For partial LSCD, sequential sector conjunctival epitheliectomy (SSCE) is the procedure to be considered first, but a sector limbal transplant (SLT) may be required. Amniotic membrane transplantation (AMT) alone can restore damaged corneal surfaces by aiding the expansion of residual LSCs in vivo. Ipsilateral limbal autograft translocation is another option for the treatment of partial LSCD, this process involves removing a stem cell graft from the healthy portion of the limbus and transferring it to the stem cell deficient part in the same eye.
For total LSCD, a population of LSCs must be supplied in order to restore stable corneal epithelium. In total unilateral LSCD, conjunctival limbal autograft transplantation (CLAU) is the procedure of choice, where an autologous limbal tissue is transferred from the unaffected fellow eye to the stem cell deficient eye.
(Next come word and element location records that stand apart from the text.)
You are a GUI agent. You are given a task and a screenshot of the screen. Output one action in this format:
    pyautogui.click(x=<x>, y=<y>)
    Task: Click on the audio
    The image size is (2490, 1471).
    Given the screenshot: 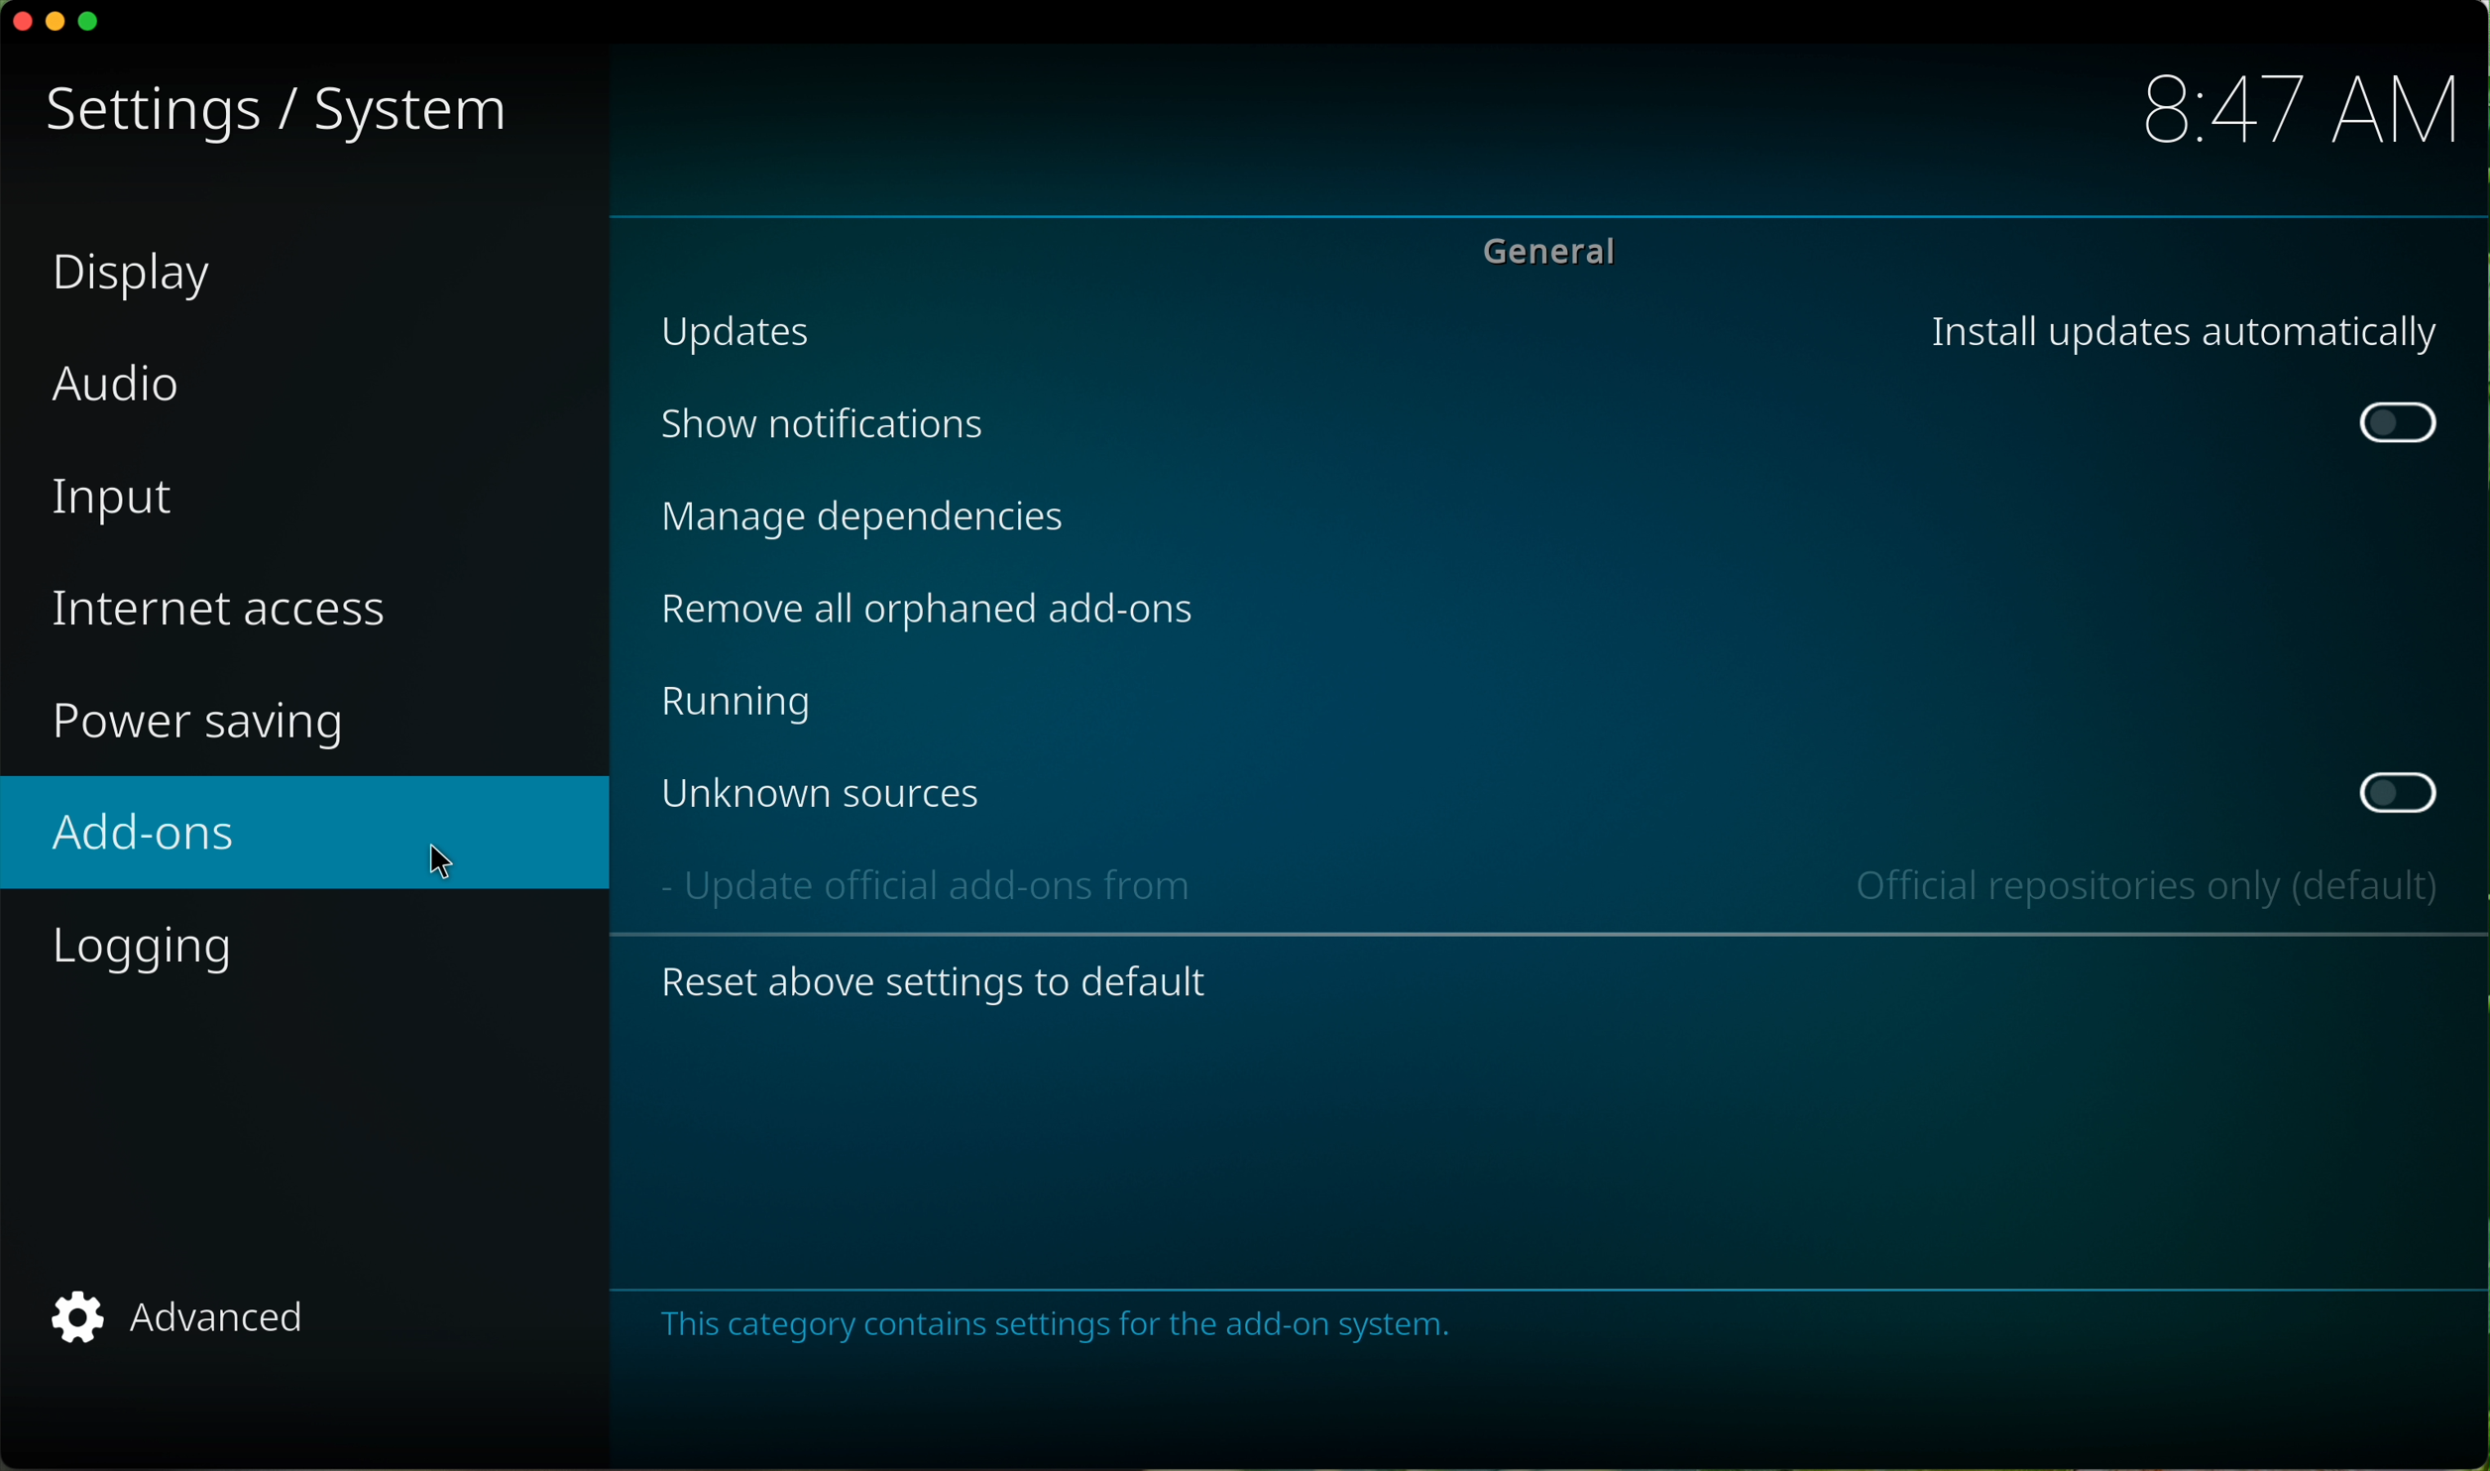 What is the action you would take?
    pyautogui.click(x=115, y=386)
In total bilateral LSCD, the use of allografts from living-related donors (LRD) or cadaveric donors (CD) is the only option.
Ex vivo expansion of limbal derived cells is an important option in the surgical management of total LSCD both unilateral and bilateral. Biopsies taken from the unaffected eye or from LRD can be used to extract epithelial cells, or can be applied directly as explants on culture plates to generate stratified sheets for transplantation.
Oral mucosa epithelial stem cells and hair follicle-derived epithelial stem cells can be used as alternative autologous epithelial stem cells for limbal stem cell transplantation (LSCT). Mesenchymal stem cells and embryonic stem cells may also be promising source of cells for re-epithelialization of the cornea.
It could be concluded that the use of limbal stem cells with or without ex vivo expansion is very promising in treating cases of corneal diseases associated with limbal stem cell deficiency. Other stem cells as oral mucosa epithelial stem cells, hair follicle-derived epithelial stem cells, mesenchymal stem cells and embryonic stem cells are also promising which raises hope to restore sight in patients inflicted with limbal stem cell deficiency.